My websites have existed to provide a function, not an art gallery for my design skills. Anyway, enough excuses, let me get onto my handy tip that solved my biggest headache.
I found an excellent tutorial on how to create a design at csshowto.com. Following their steps, I came up with my own design and created a graphic for my top left logo.
This is the first revelation. A new way of thinking for me. Normally I would have an image of just the logo, but the way to do it for a website is to include everything in the background, such as any borders that might pass through. Probably an obvious thing to do for web-designers. To my mind, I feel the need to be able to change the colour of my borders just by changing a single variable, and not having to rework a few JPGs.
I then struggled with alignment. Did the width measurement include padding, should I subtract the margins? I aligned some using trial and error, but then others fell out of place. It did not help that my CSS editor had a bug that mixed up the order of the margins.

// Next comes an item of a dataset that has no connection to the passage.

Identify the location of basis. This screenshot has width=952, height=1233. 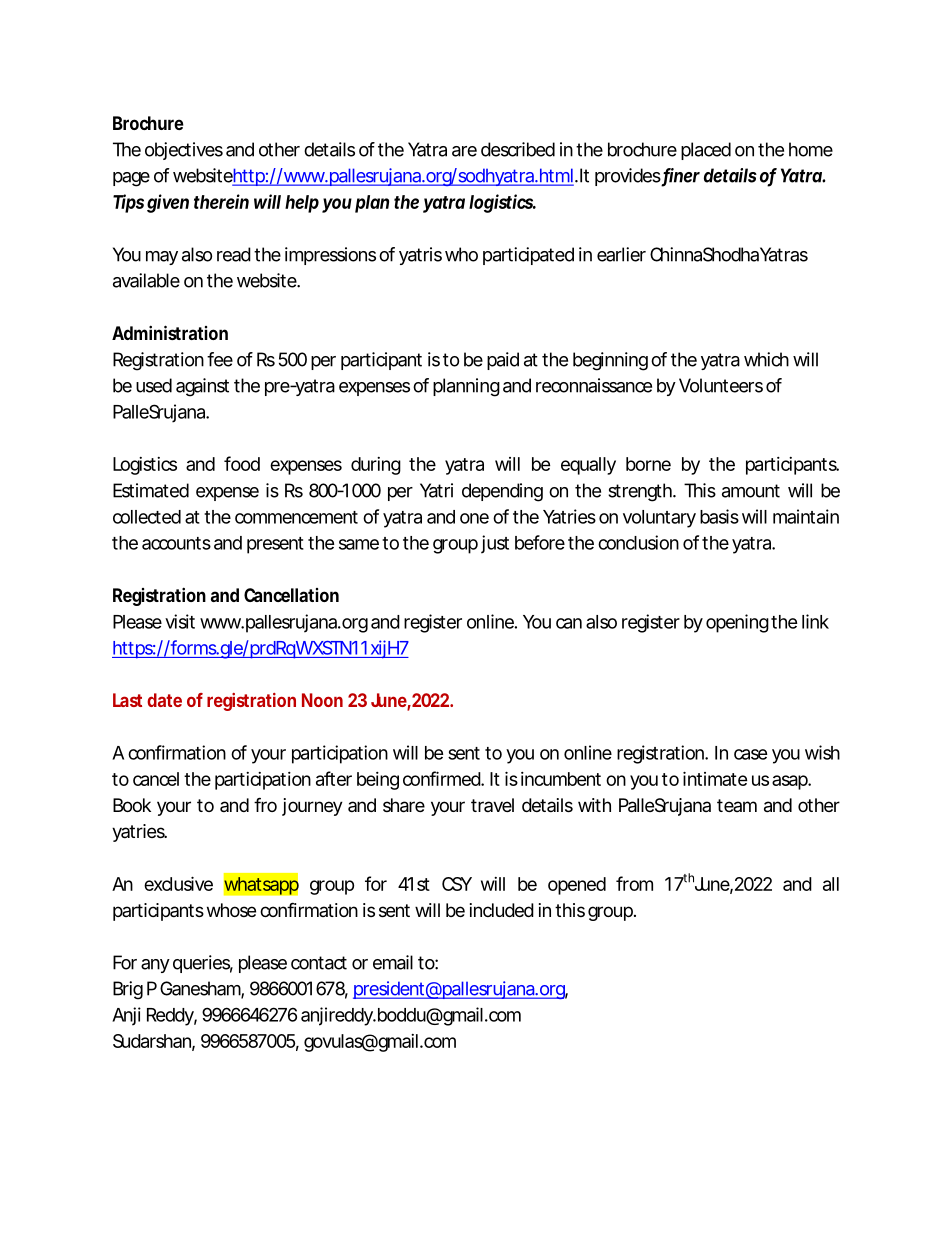
(719, 516).
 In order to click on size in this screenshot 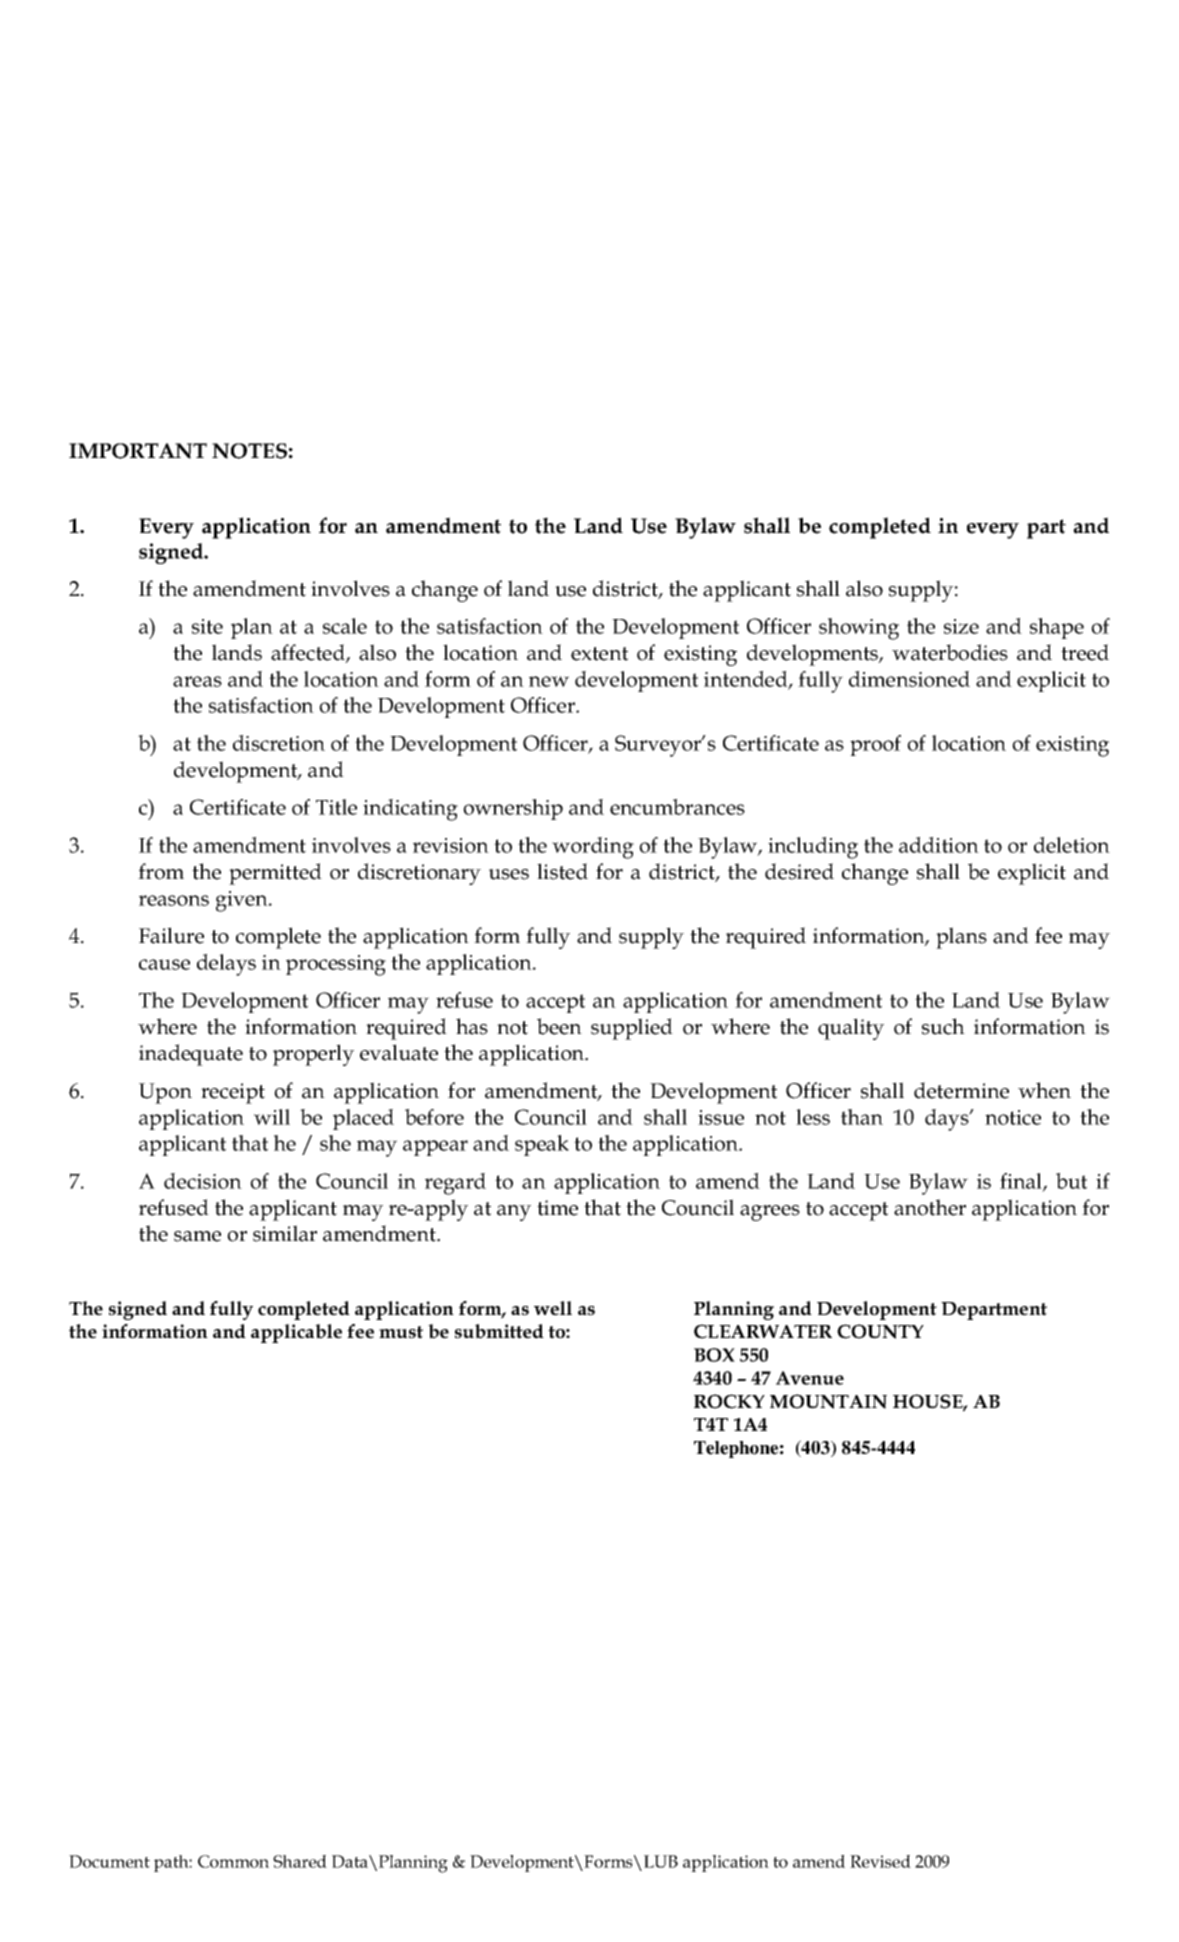, I will do `click(961, 626)`.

I was on the verge of giving up but then by chance I discovered a setting, and everything fell into place. I have not seen this mentioned anywhere on any tutorial, but it really makes things easy for a beginner, and would probably help the experienced if things start going wrong.
TIP: Add an outline to your ID’s and you can see where they are aligning
In your CSS, add the command
border: thin dashed #0033FF;
Change the colour for different IDs and when you view your web page, it is easy to see where your sections actually are.
When I did this, I could easily see that I had miscalculated a width because I had either included or excluded padding. (If anyone knows of a useful chart that shows the margin, padding, width relationship, I will be grateful). My other big mistake was on my logo, I had allowed 5 pixels of background outside the border but not allowed for that elsewhere. It was so obvious when I saw it with the dashed outline.